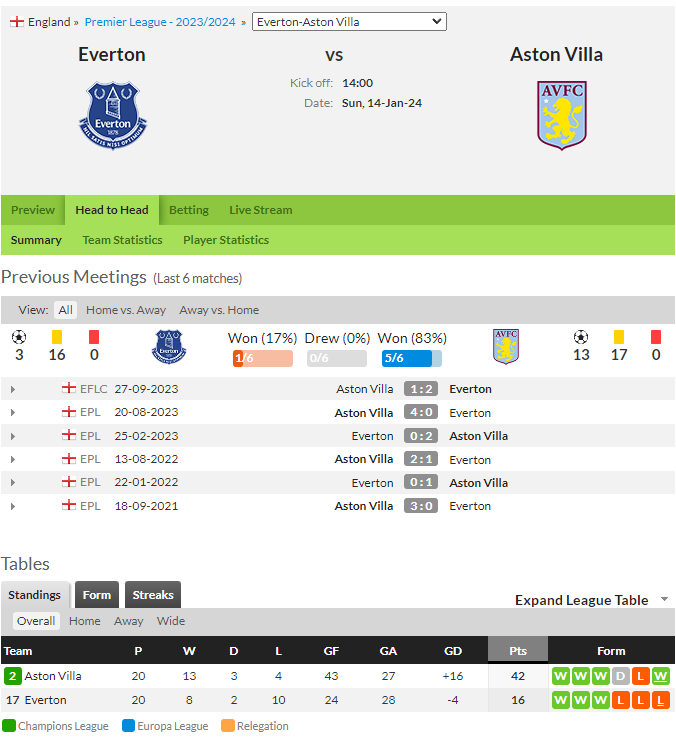
Task: Click the Aston Villa AVFC crest in header
Action: point(562,115)
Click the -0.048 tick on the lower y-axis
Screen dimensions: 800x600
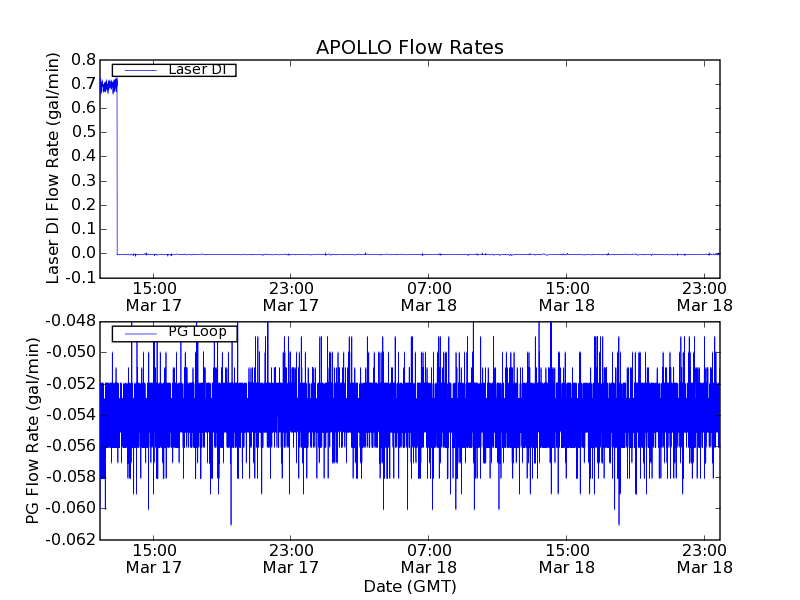[70, 321]
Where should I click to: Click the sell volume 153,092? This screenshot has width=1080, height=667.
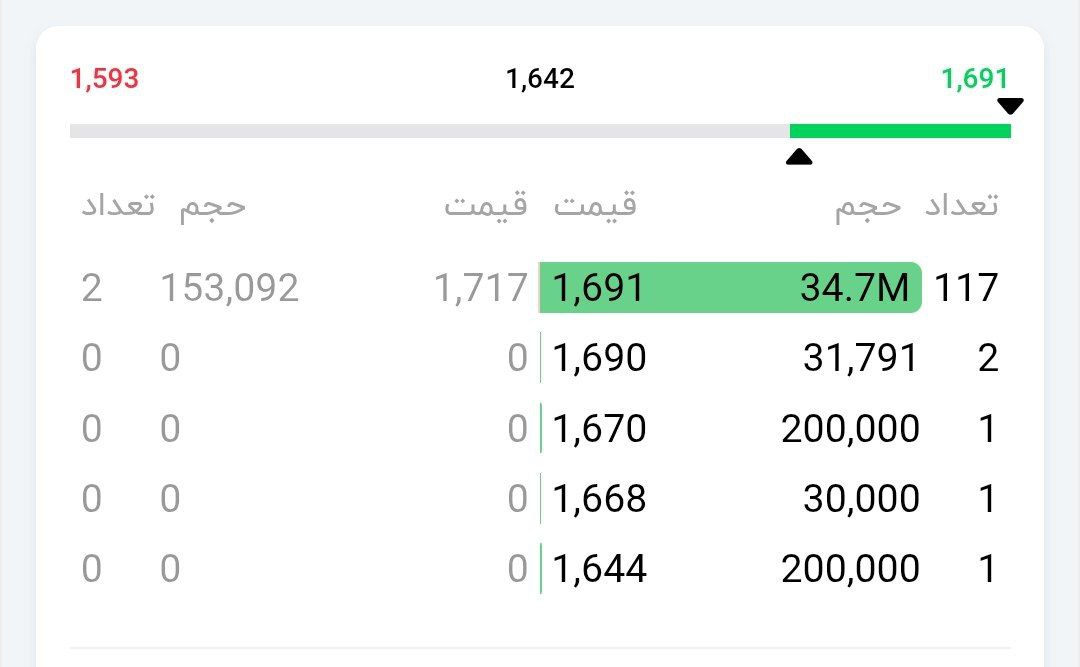click(x=229, y=288)
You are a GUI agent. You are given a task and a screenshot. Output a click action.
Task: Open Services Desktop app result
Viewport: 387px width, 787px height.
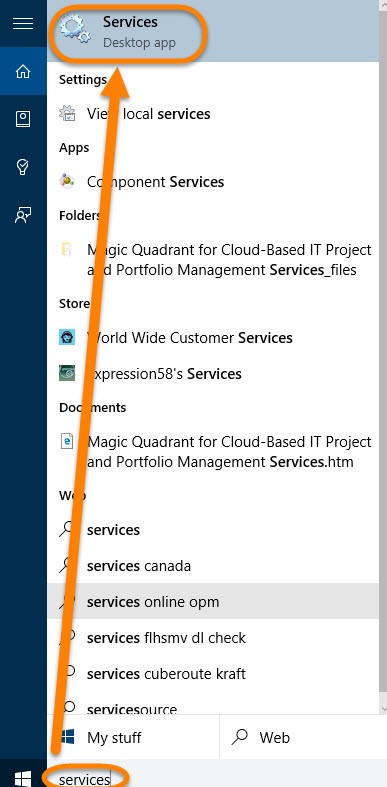(x=213, y=31)
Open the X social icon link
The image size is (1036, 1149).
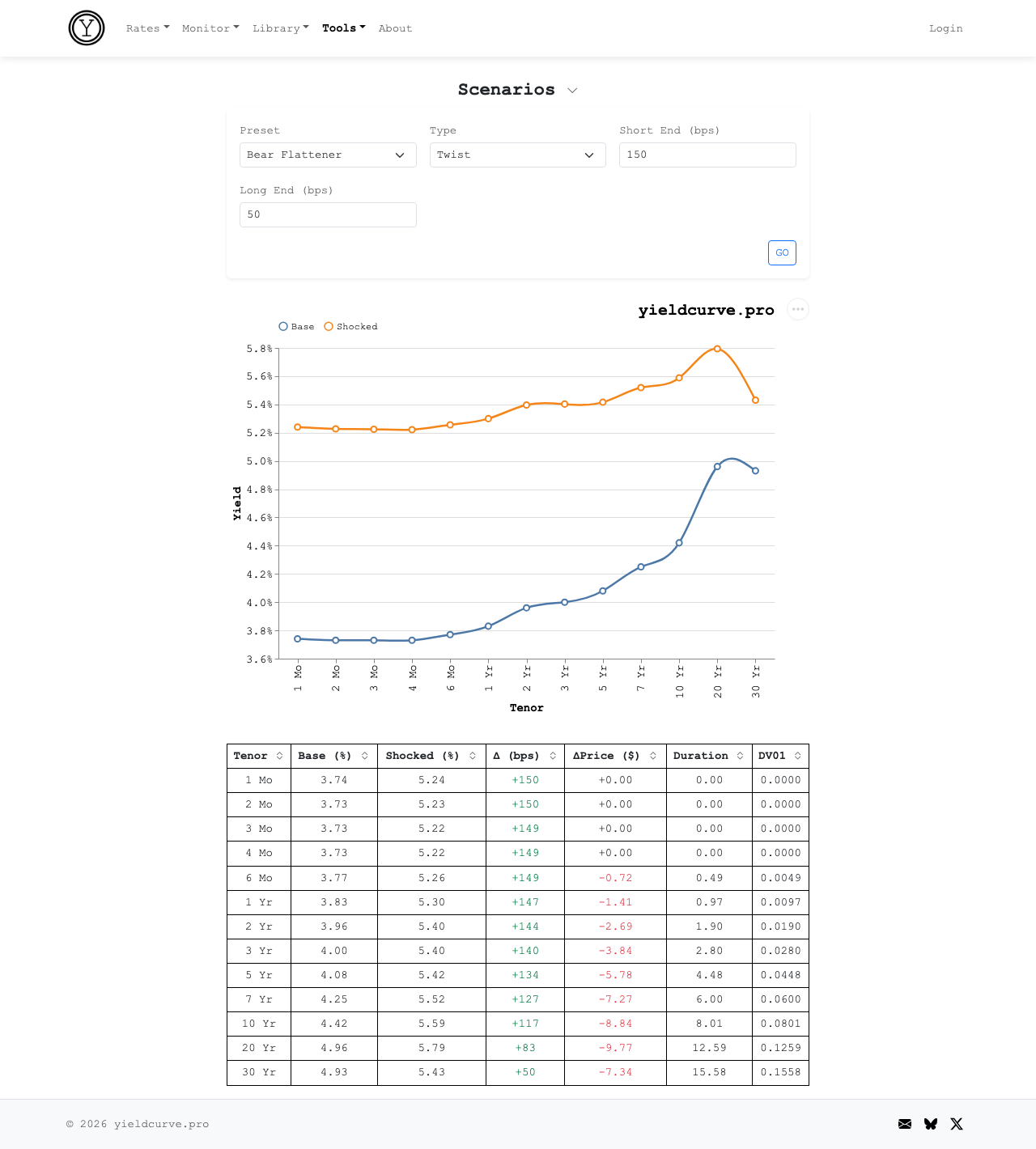[x=957, y=1124]
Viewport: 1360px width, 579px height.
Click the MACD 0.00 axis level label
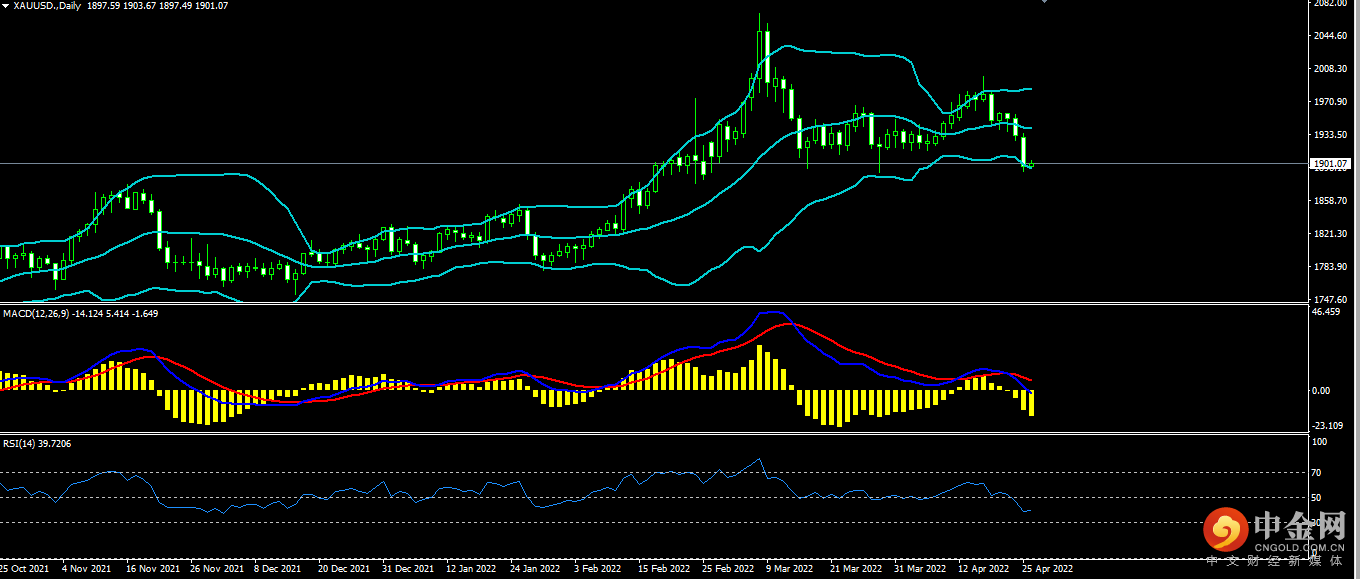[x=1322, y=391]
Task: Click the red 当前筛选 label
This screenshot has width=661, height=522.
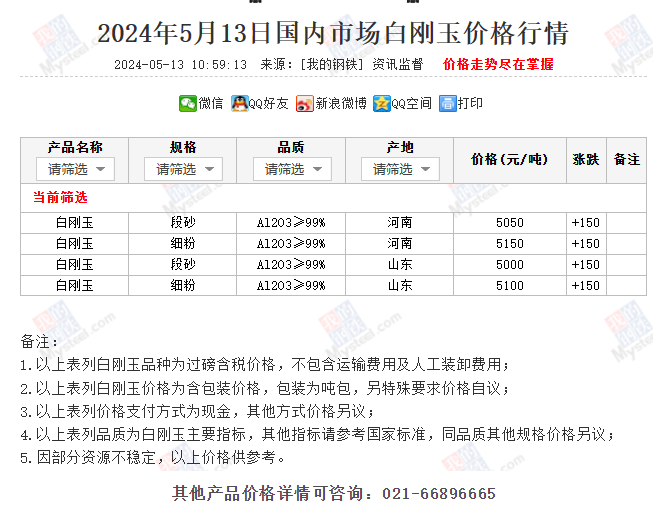Action: [x=61, y=197]
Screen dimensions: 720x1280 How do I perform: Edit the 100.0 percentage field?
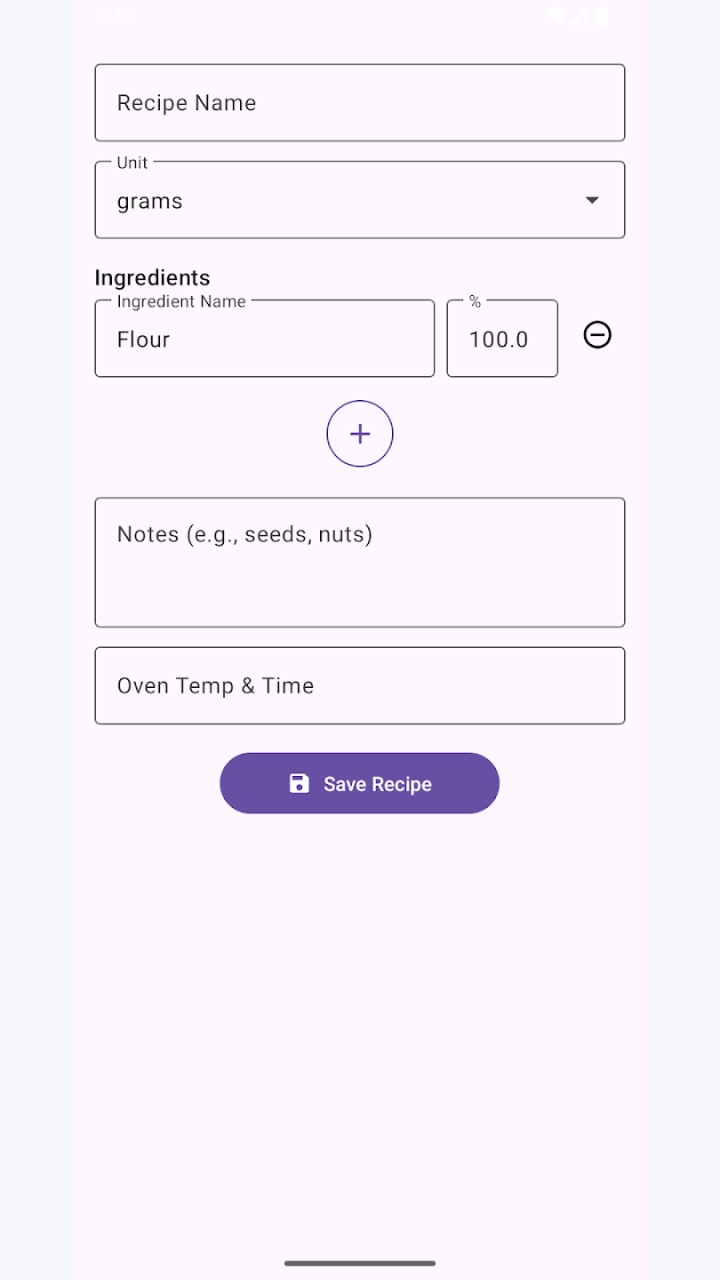point(502,338)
........
Your objective
Going through the records above, count the lines that hold the string "Open" and give only the total.

Answer section
2